Although the imaging equipment side continues to evolve rapidly, Rieves expects that contrast agents will be part of the equation for the long term. He hopes to see more industry interest in developing and advancing safe and efficacious contrast agents. “Something that concerns us is that, compared to drugs that are administered chronically, the incentive for manufacturers to develop these products is probably not as great, specifically one-time-use products,” Rieves said.

Still, he anticipates that his division will continue to expand as more applications are discovered. “I think our division, if anything, is going to start growing,” he said. “Imaging surely will be used more and more in drug developments as end points—for example, cancer, arthritis, and neurology.”

Continuing Improvement

George Mills, MD, served for 14 years at the FDA and is the former director of the DMIHP. In this role, he regulated the development of all contrast agents for x-ray, CT, MRI, and ultrasound.

“When I came to the agency in 1993, they were looking at a single floppy disk containing all of the information for the first diagnostic antibody for imaging a tumor,” said Mills, who is now vice president of medical imaging consulting for Perceptive Informatics, the technology business of PAREXEL, a Boston-based global service provider to the biopharmaceutical industry.

Since 1993, Mills has seen the rapid development of medical imaging into the robust field of today—and he sees no slowing down for imaging in the immediate future. For example, he expects rapid growth in the area of imaging biomarkers, as PET research and the exploratory IND help identify new biomarkers to move various therapeutics forward in clinical trials.

“What we’re trying to do is to make imaging a more uniform application across multicenter clinical trials, as well as for early individual center clinical trials,” Mills said. “Hopefully, in going forward, we can utilize our expertise, experience, and technology in imaging to be able to conduct more effective and more rapid evaluations in these trials.”

Mills also anticipates efforts in exploratory IND applications to weed out ineffective drugs earlier, which will speed effective drug development and cut corporate development costs. The exploratory IND is implemented for human clinical trials to rapidly test whether preclinical results are confirmed—an opportunity to make critical decisions for selecting promising drugs and to concentrate resources.

“When the preclinical results are not confirmed, that individual product is considered less promising and is set aside from the development portfolio so that the sponsor’s attention and resources will be focused elsewhere,” Mills said.

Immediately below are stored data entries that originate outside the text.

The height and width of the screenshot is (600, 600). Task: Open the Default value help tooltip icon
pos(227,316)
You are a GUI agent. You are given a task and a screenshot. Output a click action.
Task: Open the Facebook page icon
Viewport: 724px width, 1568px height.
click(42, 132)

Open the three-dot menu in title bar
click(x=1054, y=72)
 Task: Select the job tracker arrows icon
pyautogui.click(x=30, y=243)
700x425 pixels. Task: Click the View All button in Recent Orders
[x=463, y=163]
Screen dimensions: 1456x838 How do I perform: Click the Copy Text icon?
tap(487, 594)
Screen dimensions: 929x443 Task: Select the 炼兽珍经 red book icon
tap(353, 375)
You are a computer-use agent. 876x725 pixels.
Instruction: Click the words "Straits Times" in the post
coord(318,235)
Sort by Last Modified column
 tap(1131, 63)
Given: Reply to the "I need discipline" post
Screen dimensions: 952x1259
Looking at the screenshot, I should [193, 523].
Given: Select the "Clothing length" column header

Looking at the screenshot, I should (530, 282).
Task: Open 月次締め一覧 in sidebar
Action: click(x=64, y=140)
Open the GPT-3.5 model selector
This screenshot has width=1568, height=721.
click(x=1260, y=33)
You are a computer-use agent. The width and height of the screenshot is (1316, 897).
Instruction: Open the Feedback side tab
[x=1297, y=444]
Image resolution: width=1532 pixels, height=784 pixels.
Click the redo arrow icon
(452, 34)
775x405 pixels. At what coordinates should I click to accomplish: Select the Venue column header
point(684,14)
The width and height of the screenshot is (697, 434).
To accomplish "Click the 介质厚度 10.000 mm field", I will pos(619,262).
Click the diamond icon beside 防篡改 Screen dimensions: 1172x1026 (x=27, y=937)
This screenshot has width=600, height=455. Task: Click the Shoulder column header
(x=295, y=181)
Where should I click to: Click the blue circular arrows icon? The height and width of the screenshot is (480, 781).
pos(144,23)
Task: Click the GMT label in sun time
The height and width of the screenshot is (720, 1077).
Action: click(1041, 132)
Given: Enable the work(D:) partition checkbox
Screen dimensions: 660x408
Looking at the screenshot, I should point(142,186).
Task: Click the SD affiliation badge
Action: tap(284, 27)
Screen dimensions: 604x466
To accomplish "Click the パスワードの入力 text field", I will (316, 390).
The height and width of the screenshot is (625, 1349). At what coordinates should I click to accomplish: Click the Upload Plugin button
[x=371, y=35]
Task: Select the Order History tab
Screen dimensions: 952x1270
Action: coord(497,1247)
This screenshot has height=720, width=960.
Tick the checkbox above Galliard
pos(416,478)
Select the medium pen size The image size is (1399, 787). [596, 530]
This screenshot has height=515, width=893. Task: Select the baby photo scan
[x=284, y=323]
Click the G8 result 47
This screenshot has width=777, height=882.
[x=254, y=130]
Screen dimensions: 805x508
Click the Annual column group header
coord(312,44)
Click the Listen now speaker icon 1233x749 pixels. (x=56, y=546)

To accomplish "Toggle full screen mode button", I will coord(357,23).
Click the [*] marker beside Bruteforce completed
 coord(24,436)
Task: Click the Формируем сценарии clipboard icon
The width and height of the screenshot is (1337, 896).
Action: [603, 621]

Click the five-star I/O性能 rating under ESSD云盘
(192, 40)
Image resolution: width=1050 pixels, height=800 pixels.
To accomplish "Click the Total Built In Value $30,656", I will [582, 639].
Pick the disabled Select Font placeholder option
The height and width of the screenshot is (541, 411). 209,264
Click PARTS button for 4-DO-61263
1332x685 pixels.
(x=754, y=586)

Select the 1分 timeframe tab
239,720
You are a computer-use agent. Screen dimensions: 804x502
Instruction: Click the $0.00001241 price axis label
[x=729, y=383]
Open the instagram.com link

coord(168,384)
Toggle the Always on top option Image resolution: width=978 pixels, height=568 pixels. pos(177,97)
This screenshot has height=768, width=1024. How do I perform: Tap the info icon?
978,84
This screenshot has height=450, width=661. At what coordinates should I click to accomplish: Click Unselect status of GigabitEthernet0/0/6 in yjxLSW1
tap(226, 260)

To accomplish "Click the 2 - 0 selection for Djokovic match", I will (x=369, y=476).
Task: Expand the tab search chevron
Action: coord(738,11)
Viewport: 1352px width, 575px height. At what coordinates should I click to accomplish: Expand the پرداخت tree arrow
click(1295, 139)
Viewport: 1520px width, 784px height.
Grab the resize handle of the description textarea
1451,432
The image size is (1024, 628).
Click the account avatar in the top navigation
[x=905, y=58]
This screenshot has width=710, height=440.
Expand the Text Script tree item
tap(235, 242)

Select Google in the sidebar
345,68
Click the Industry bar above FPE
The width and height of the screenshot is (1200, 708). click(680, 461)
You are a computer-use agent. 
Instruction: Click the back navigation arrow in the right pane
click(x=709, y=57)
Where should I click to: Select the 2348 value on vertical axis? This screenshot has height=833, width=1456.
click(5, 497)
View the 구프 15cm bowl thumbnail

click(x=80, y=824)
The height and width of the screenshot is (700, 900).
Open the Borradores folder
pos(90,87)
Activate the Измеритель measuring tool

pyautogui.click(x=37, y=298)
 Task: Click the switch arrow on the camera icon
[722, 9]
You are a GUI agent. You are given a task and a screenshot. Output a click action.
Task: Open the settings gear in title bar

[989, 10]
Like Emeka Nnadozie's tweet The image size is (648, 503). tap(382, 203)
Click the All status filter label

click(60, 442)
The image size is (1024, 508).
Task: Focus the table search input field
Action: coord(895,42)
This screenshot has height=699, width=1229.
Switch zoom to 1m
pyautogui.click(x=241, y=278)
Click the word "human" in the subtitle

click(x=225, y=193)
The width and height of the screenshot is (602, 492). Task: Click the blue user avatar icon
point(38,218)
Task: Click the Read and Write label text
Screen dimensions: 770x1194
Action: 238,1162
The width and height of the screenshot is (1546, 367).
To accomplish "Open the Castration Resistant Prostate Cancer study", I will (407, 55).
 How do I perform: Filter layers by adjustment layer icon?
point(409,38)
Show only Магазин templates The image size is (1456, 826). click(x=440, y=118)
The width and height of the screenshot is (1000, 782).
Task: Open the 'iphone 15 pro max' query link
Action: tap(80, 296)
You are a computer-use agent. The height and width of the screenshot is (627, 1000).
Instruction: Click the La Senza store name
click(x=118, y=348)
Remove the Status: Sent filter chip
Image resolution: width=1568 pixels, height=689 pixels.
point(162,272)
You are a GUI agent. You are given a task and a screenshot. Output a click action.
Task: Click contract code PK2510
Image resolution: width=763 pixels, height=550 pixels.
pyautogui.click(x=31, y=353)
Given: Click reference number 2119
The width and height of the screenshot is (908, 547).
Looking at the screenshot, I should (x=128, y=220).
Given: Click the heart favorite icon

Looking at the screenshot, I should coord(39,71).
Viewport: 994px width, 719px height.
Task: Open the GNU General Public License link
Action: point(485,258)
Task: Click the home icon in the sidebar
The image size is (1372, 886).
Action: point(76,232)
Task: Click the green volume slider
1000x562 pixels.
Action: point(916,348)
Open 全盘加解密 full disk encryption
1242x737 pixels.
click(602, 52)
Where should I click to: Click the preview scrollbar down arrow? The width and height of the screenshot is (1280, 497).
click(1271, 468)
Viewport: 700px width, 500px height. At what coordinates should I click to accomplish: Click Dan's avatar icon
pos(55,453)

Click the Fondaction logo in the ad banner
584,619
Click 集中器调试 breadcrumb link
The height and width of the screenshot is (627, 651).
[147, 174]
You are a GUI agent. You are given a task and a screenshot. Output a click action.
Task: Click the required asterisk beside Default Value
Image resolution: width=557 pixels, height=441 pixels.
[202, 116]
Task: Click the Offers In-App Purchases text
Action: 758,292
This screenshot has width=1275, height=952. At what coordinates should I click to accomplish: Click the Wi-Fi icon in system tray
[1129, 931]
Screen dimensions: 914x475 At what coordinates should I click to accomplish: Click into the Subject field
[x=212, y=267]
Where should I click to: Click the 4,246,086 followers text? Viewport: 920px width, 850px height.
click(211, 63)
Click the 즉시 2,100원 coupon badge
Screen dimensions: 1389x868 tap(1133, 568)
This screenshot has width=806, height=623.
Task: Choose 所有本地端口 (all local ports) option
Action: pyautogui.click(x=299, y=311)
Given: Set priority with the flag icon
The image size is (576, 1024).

When it comes to radiopharmaceutical development, Mills believes that advances in PET will unlock many opportunities. “This is a very fruitful area that is going to be very exciting because as we develop these various PET imaging biomarkers, they will simultaneously support the development of therapeutic drugs and biologics to advance the entire field of therapeutic medicine,” he said.

He also believes that PET will be effectively combined with MRI and other imaging platforms for simultaneous, dual-modality imaging. “To me, the evolution of PET, which has a very high sensitivity with the high-resolution imaging characteristics of the standard x-ray modalities such as CT, will be an outstanding diagnostic platform for confirmation determinations for clinical trials as well as patient care with current and new therapeutics,” he said.

Throughout these developments in diagnostics and therapeutics, the FDA will play an important role as the industry’s regulatory agency. Mills expects that the FDA will continue to focus on the application of imaging in clinical trial development and to incorporate diagnostics and therapeutics together under the 2004 Critical Path Initiative to encourage the development of new drugs and biologics.